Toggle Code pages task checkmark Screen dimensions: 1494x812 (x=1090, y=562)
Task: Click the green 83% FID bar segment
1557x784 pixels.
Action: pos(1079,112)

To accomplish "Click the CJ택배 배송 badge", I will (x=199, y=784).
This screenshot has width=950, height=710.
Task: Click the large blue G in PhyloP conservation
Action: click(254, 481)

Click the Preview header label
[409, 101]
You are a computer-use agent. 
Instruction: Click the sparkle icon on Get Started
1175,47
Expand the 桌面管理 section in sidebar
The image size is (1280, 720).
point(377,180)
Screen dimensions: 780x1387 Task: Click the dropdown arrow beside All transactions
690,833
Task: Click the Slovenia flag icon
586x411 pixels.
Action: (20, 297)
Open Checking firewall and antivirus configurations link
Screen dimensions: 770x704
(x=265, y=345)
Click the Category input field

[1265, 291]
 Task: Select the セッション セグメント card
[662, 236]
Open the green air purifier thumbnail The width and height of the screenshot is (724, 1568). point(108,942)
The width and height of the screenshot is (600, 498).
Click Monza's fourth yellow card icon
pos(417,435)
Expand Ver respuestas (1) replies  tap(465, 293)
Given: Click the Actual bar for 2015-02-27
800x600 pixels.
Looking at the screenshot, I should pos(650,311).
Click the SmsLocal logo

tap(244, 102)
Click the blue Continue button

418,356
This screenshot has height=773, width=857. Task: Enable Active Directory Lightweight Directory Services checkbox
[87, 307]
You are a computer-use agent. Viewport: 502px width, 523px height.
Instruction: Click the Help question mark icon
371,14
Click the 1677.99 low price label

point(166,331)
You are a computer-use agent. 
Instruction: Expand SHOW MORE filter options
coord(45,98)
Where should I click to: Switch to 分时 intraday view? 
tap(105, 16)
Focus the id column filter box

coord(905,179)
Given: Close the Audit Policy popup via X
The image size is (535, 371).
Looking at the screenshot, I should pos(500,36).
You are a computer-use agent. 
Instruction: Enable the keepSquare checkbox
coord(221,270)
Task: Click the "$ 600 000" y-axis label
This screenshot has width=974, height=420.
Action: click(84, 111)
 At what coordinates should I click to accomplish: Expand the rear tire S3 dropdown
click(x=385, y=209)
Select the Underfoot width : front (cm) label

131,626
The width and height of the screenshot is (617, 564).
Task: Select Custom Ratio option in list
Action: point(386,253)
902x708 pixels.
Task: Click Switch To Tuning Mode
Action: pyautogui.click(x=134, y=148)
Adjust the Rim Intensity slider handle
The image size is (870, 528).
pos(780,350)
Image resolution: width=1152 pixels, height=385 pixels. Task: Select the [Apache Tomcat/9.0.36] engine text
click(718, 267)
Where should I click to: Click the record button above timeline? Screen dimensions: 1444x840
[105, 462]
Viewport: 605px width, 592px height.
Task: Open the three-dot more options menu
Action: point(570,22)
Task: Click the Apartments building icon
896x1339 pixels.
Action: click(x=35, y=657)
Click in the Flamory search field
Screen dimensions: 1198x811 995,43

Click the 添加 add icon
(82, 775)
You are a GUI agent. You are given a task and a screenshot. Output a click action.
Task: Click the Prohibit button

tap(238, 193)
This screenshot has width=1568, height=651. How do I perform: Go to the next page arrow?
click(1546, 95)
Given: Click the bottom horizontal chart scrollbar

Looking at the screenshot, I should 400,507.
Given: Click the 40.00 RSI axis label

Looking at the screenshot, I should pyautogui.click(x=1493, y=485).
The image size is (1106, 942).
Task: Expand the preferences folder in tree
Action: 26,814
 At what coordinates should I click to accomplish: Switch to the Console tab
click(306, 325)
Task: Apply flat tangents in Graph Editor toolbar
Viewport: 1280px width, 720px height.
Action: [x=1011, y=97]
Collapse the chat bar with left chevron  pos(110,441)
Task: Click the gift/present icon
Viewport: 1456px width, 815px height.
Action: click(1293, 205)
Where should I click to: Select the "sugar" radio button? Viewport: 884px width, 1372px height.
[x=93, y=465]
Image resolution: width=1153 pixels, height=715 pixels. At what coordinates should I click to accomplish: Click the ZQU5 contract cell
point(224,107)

========================================================================

EXERCISE DETAILS:
Exact copies of every record above are required.

RESULT OF THIS EXERCISE:
Toggle Code pages task checkmark Screen dimensions: 1494x812 (x=1090, y=562)
Task: Click the green 83% FID bar segment
1557x784 pixels.
Action: pos(1079,112)

To accomplish "Click the CJ택배 배송 badge", I will (x=199, y=784).
This screenshot has width=950, height=710.
Task: Click the large blue G in PhyloP conservation
Action: click(254, 481)

Click the Preview header label
[409, 101]
You are a computer-use agent. 
Instruction: Click the sparkle icon on Get Started
1175,47
Expand the 桌面管理 section in sidebar
The image size is (1280, 720).
point(377,180)
Screen dimensions: 780x1387 Task: Click the dropdown arrow beside All transactions
690,833
Task: Click the Slovenia flag icon
586x411 pixels.
Action: (20, 297)
Open Checking firewall and antivirus configurations link
Screen dimensions: 770x704
(x=265, y=345)
Click the Category input field

[1265, 291]
 Task: Select the セッション セグメント card
[662, 236]
Open the green air purifier thumbnail The width and height of the screenshot is (724, 1568). point(108,942)
The width and height of the screenshot is (600, 498).
Click Monza's fourth yellow card icon
pos(417,435)
Expand Ver respuestas (1) replies  tap(465, 293)
Given: Click the Actual bar for 2015-02-27
800x600 pixels.
Looking at the screenshot, I should pos(650,311).
Click the SmsLocal logo

tap(244, 102)
Click the blue Continue button

418,356
This screenshot has height=773, width=857. Task: Enable Active Directory Lightweight Directory Services checkbox
[87, 307]
You are a computer-use agent. Viewport: 502px width, 523px height.
Instruction: Click the Help question mark icon
371,14
Click the 1677.99 low price label

point(166,331)
You are a computer-use agent. 
Instruction: Expand SHOW MORE filter options
coord(45,98)
Where should I click to: Switch to 分时 intraday view? 
tap(105, 16)
Focus the id column filter box

coord(905,179)
Given: Close the Audit Policy popup via X
The image size is (535, 371).
Looking at the screenshot, I should pos(500,36).
You are a computer-use agent. 
Instruction: Enable the keepSquare checkbox
coord(221,270)
Task: Click the "$ 600 000" y-axis label
This screenshot has width=974, height=420.
Action: click(84, 111)
 At what coordinates should I click to accomplish: Expand the rear tire S3 dropdown
click(x=385, y=209)
Select the Underfoot width : front (cm) label

131,626
The width and height of the screenshot is (617, 564).
Task: Select Custom Ratio option in list
Action: point(386,253)
902x708 pixels.
Task: Click Switch To Tuning Mode
Action: pyautogui.click(x=134, y=148)
Adjust the Rim Intensity slider handle
The image size is (870, 528).
pos(780,350)
Image resolution: width=1152 pixels, height=385 pixels. Task: Select the [Apache Tomcat/9.0.36] engine text
click(718, 267)
Where should I click to: Click the record button above timeline? Screen dimensions: 1444x840
[105, 462]
Viewport: 605px width, 592px height.
Task: Open the three-dot more options menu
Action: point(570,22)
Task: Click the Apartments building icon
896x1339 pixels.
Action: click(x=35, y=657)
Click in the Flamory search field
Screen dimensions: 1198x811 995,43

Click the 添加 add icon
(82, 775)
You are a GUI agent. You are given a task and a screenshot. Output a click action.
Task: Click the Prohibit button

tap(238, 193)
This screenshot has width=1568, height=651. How do I perform: Go to the next page arrow?
click(1546, 95)
Given: Click the bottom horizontal chart scrollbar

Looking at the screenshot, I should 400,507.
Given: Click the 40.00 RSI axis label

Looking at the screenshot, I should pyautogui.click(x=1493, y=485).
The image size is (1106, 942).
Task: Expand the preferences folder in tree
Action: 26,814
 At what coordinates should I click to accomplish: Switch to the Console tab
click(306, 325)
Task: Apply flat tangents in Graph Editor toolbar
Viewport: 1280px width, 720px height.
Action: [x=1011, y=97]
Collapse the chat bar with left chevron  pos(110,441)
Task: Click the gift/present icon
Viewport: 1456px width, 815px height.
Action: click(1293, 205)
Where should I click to: Select the "sugar" radio button? Viewport: 884px width, 1372px height.
[x=93, y=465]
Image resolution: width=1153 pixels, height=715 pixels. At what coordinates should I click to accomplish: Click the ZQU5 contract cell
point(224,107)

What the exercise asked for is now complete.